**** GIVEN DATA

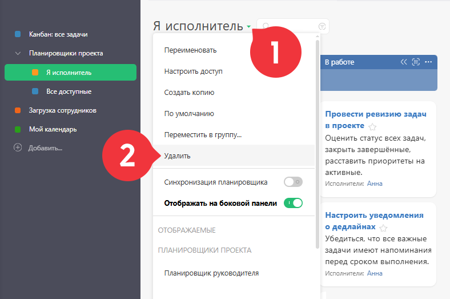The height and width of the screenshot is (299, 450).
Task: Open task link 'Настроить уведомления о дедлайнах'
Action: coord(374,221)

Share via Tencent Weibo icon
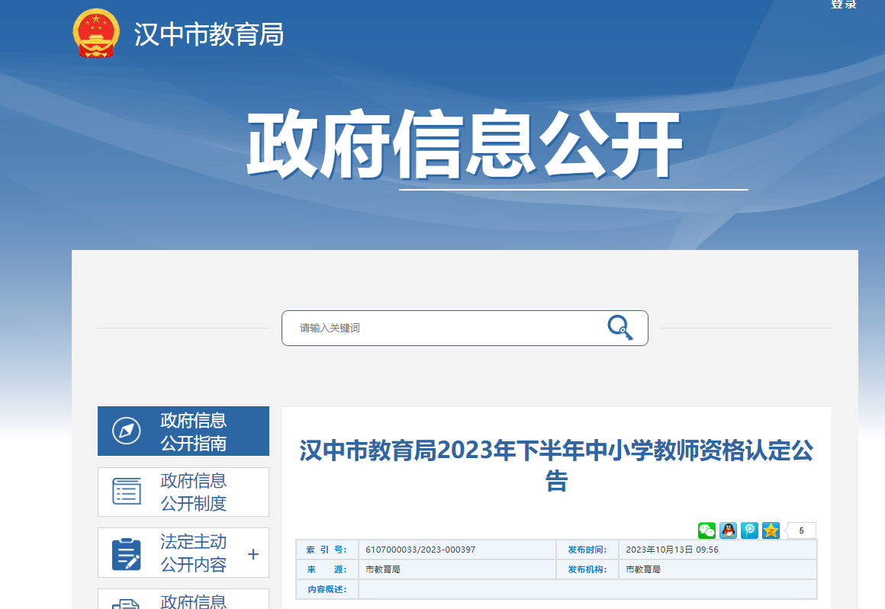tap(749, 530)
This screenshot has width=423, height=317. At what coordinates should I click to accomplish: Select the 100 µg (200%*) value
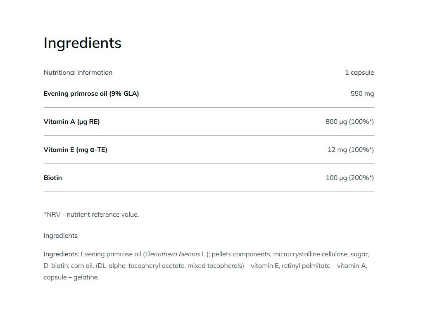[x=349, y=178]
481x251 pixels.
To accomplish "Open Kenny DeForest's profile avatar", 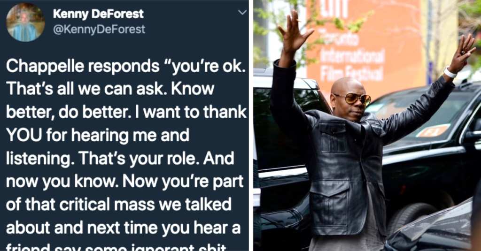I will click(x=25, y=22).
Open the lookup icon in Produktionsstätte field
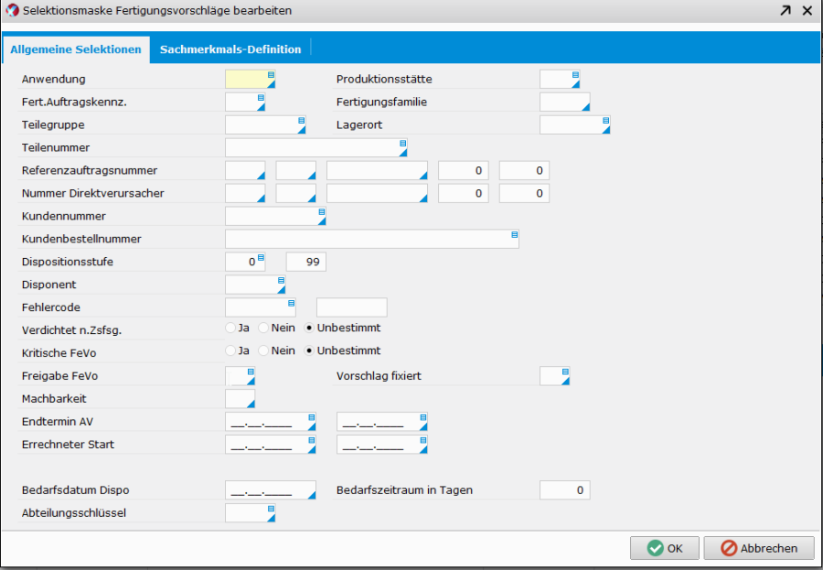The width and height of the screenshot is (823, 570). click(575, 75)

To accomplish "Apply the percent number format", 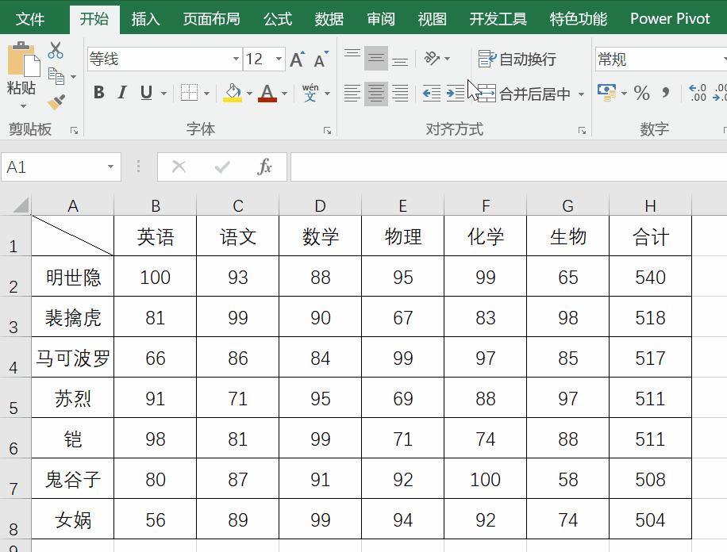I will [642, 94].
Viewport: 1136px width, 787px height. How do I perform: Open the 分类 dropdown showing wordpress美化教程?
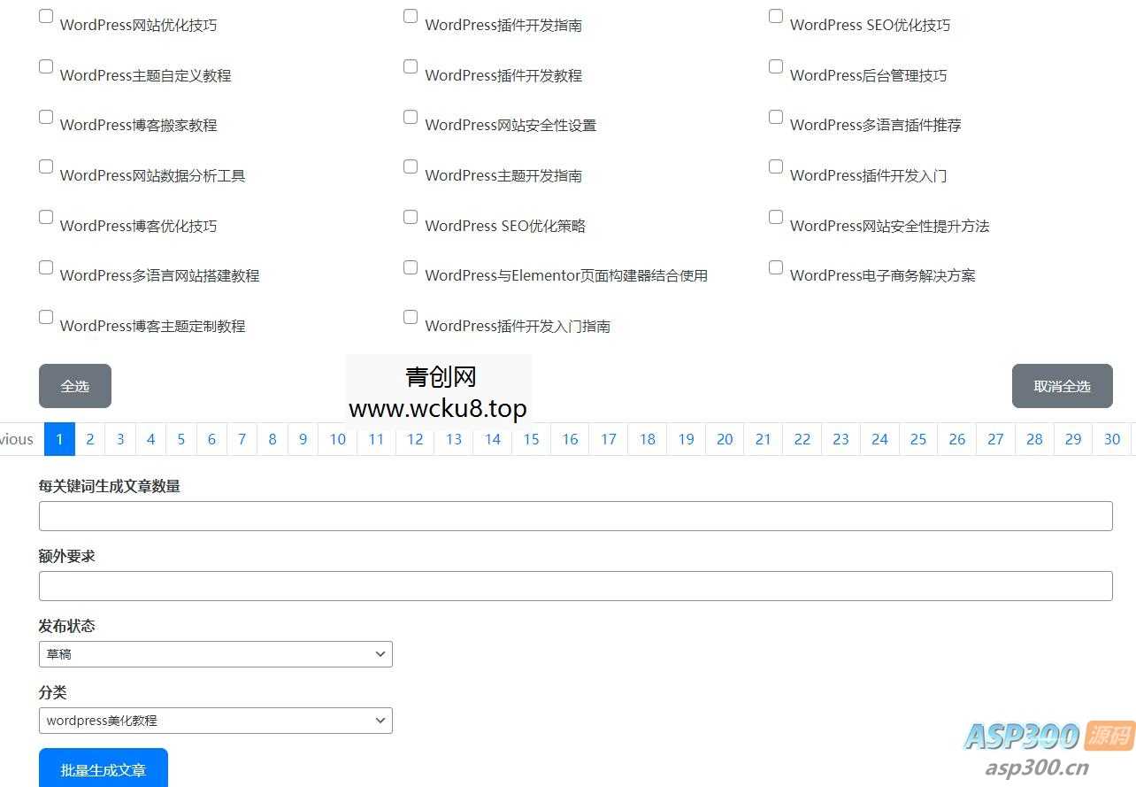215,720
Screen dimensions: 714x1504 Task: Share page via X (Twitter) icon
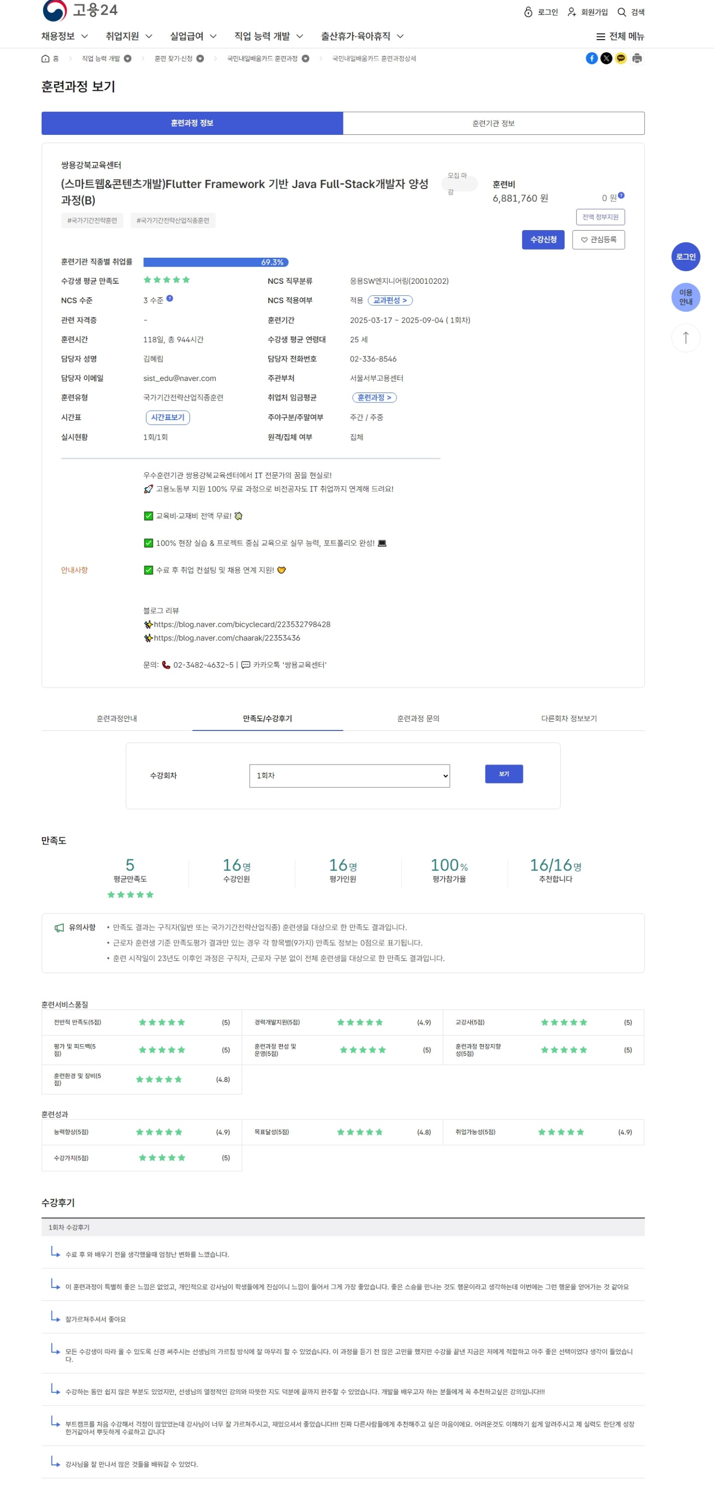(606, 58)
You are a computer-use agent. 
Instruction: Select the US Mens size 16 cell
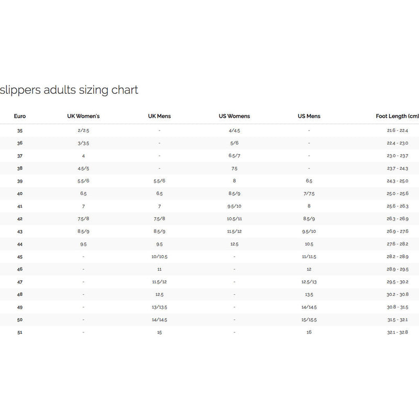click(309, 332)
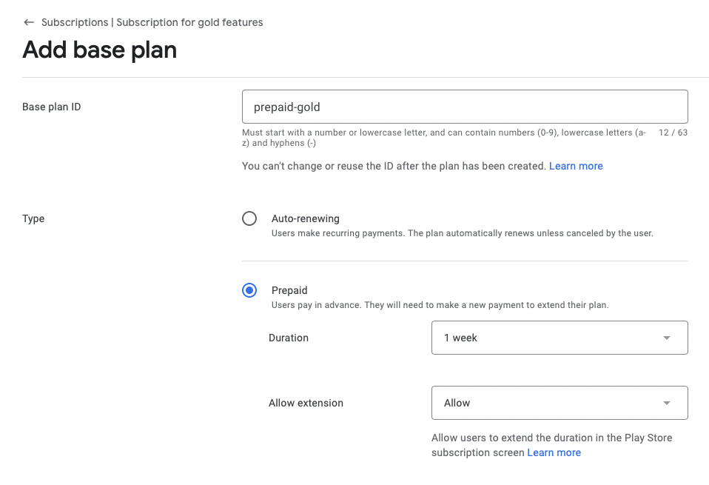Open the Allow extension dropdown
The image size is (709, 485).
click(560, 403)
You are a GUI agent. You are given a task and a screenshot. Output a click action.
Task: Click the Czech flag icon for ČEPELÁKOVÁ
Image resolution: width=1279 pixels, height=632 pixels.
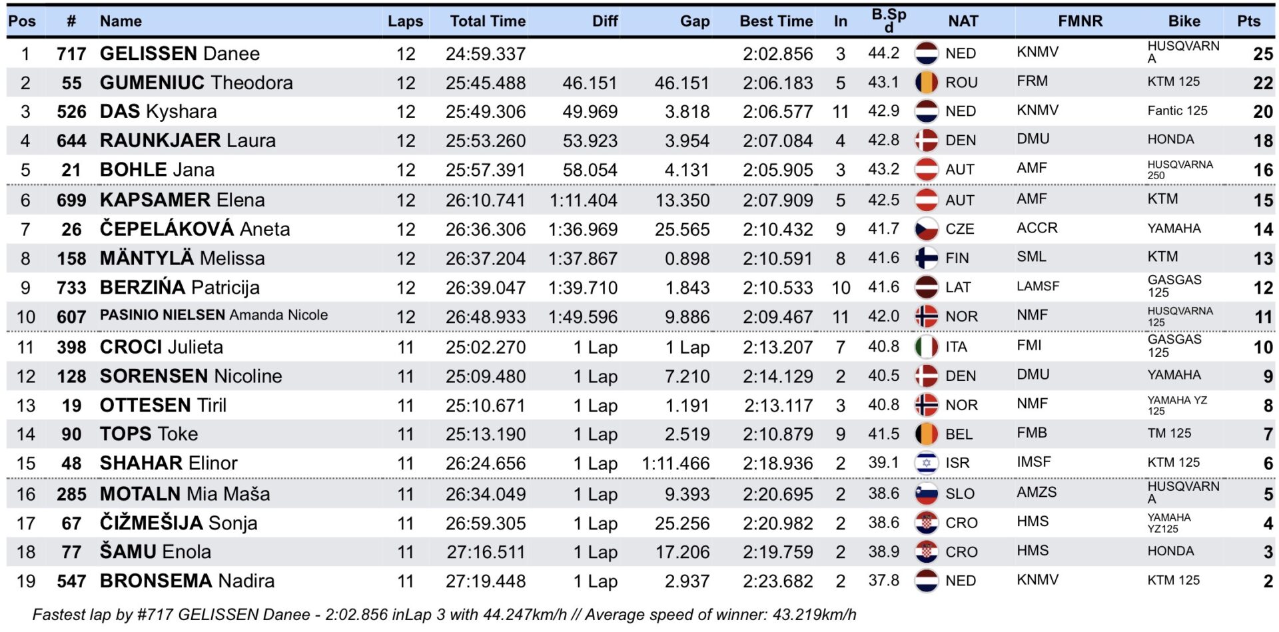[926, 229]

********

From the line containing "Image resolution: width=1279" through the end of the entries, quote each line exactly and nothing else, excluding all pictures.

Image resolution: width=1279 pixels, height=632 pixels.
[926, 229]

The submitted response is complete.